Knowledge Management: Terms to Know

Terms
From the Delphi Group's Language of Knowledge

Community of Practice: Communities that form within an organization where people assume roles based on their abilities and skills instead of titles and hierarchical stature. Also referred to as Community of Interest.

Context Sensitivity: The ability of a Knowledge Management system to provide insight that takes into consideration the contextual nature of a user’s request based on history, associations, and subject matter experience.

Corporate Instinct: A company’s collective "sixth sense". Corporate Instinct enables a company to respond instantaneously to market opportunities, customer needs, and competitive maneuvers.

Corporate Memory: An unquestioned tacit or explicit understanding of an organization’s people, process, or products. Corporations, like individuals, remember the past, including long-standing processes and procedures, along with corporate traditions and values. Memory is strategically important, but it can also become a serious liability if it inhibits an organization from adjusting quickly to its changing environment.

Document Management: A software system based on an underlying database, in which unstructured objects (i.e. documents) are indexed and tracked.

Explicit Knowledge: Knowledge that is easily codified and conveyed to others. See Tacit Knowledge.

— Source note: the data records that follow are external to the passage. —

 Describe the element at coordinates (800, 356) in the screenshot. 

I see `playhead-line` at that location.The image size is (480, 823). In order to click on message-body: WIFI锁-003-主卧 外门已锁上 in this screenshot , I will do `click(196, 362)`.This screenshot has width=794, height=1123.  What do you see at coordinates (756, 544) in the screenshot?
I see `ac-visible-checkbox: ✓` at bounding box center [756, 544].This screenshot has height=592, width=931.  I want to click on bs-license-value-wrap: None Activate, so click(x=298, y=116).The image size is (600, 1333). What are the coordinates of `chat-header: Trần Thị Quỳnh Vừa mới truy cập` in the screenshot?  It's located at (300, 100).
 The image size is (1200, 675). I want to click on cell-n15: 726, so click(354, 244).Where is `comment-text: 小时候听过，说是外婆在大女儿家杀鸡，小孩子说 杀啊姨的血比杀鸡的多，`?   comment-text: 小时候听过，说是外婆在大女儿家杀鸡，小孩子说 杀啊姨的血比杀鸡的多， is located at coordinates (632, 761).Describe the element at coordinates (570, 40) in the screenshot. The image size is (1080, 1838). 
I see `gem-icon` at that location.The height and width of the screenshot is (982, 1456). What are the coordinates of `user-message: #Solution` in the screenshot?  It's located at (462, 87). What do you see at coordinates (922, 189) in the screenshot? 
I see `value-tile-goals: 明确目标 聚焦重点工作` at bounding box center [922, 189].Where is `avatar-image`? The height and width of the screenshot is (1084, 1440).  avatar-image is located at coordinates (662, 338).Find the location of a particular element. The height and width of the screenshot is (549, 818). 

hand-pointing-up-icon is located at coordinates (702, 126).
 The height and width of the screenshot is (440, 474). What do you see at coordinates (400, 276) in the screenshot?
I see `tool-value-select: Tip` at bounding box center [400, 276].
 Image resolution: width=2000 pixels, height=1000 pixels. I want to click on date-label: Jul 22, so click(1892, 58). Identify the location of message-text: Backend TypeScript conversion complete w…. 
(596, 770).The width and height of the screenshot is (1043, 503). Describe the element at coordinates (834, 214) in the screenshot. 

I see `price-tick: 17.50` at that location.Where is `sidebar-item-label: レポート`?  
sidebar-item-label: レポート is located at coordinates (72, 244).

Externalization: The transfer of knowledge from the minds of its holders to an external repository in the most efficient way possible. Externalization tools help build Knowledge Maps. They capture and organize incoming bodies of Explicit Knowledge and create clusters of bodies of knowledge.

Intellectual Capital: Intellectual Capital can be segmented into three sub-categories: Human Capital, Structural Capital, Customer Capital. Although acknowledged as valuable in most organizations, these assets are not measured and accounted for in an organization’s financial statements other than as goodwill. Many believe these assets form the basis for most equity market valuations of an organization.

Internalization: The transfer of Explicit Knowledge from an external repository (temporary or permanent) to an individual, in the most useful and efficient way possible. There are two aspects to Internalization: extraction and filtering. One of four key Knowledge Management functions. See Knowledge Mapping, Externalization, Internalization, and Cognition.

Knowledge Base: Typically used to describe any collection of information which also includes contextual or experiential references to other Metadata.

Knowledge Ecology: The component of Knowledge Management that focuses on human factors: namely, the study of personal work habits, values, and organizational culture.

Learning Organization: An organization with the necessary practices, culture, and systems to promote the continuous sharing of experience and lessons learned.

Tacit Knowledge: Experiential know-how based on clues, hunches, instinct, and personal insights; distinct from formal, Explicit Knowledge.

Velocity of Innovation: The rate at which an organization is able to conceive of and introduce new product to market.